Redwood Elf on January 06, 2020, 09:07:37 am
I would think that for those who make regular backups of their personality, there would be entire corporations dedicated to remote storage of emergency backups. "Armageddon, Inc. Peace of mind against Extinction Level Events!"

Skull the Troll on January 06, 2020, 09:30:26 am
I would think that for those who make regular backups of their personality, there would be entire corporations dedicated to remote storage of emergency backups. "Armageddon, Inc. Peace of mind against Extinction Level Events!"

Right?!? I keep my taaxes in a remote backup location. If I had something that would keep me alive forever, I'd have it in 50 places.

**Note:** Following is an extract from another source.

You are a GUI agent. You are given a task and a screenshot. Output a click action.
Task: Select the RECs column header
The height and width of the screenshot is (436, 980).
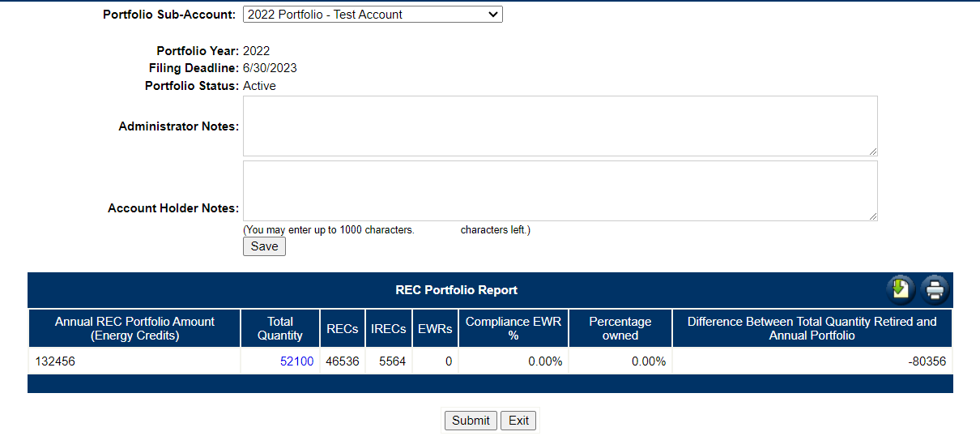[343, 328]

Apollo-Soyuz on January 06, 2020, 12:30:59 pm
I previously brought up the point that Diana casually backed herself up, on the equivalent of a USB drive kept unencrypted in her rental apartment.

Which the bad guys stole.

And we know from the raid on DeCastries that brains can be scanned directly, (page=1985) so an image of a person is certainly should be possible.

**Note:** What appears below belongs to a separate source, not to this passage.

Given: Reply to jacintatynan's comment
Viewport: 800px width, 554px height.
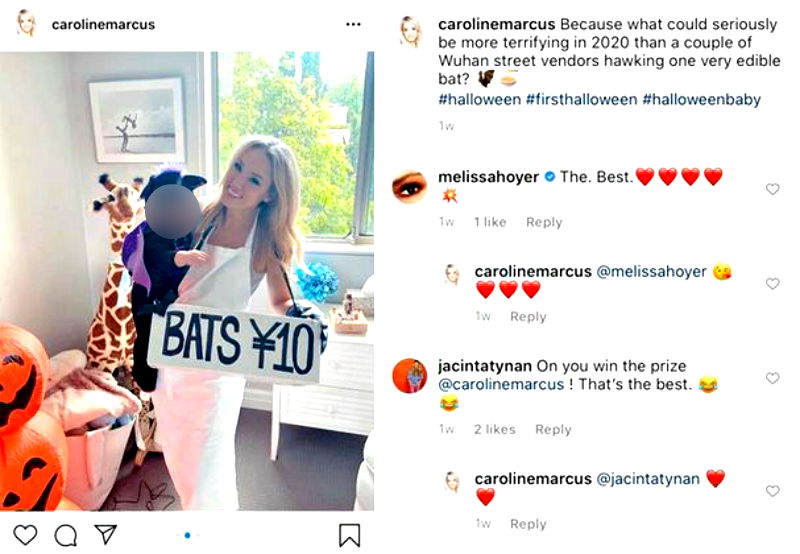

The RPLD crew has Diana's backup, if her body is destroyed and the backup along with it I have to wonder if RPLD can warp it enough to create a Diana "double agent"

I certainly would have second thoughts about keeping 20 unencrypted copies of myself floating around Oz.

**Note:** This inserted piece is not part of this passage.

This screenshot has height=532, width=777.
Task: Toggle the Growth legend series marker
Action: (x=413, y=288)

bjdotson on January 06, 2020, 12:37:30 pm
I am sure that most people would be smart enough not to have their backups in their house, but how remote is remote. Local Bank, Computer complex in your bubble, etc.
Most people wouldn't plan for a mega disaster like this and you might not even trust the companies in a neighboring bubble. You would want to give your backups to people (companies) that you trust and the further you get away from "home", the more that number dwindles.

Sean Roach on January 06, 2020, 03:32:55 pm
It's easy to get complacent. The bubbles are safe, generally. You're far more likely to die due to misadventure than your house getting destroyed, along with everyone else's.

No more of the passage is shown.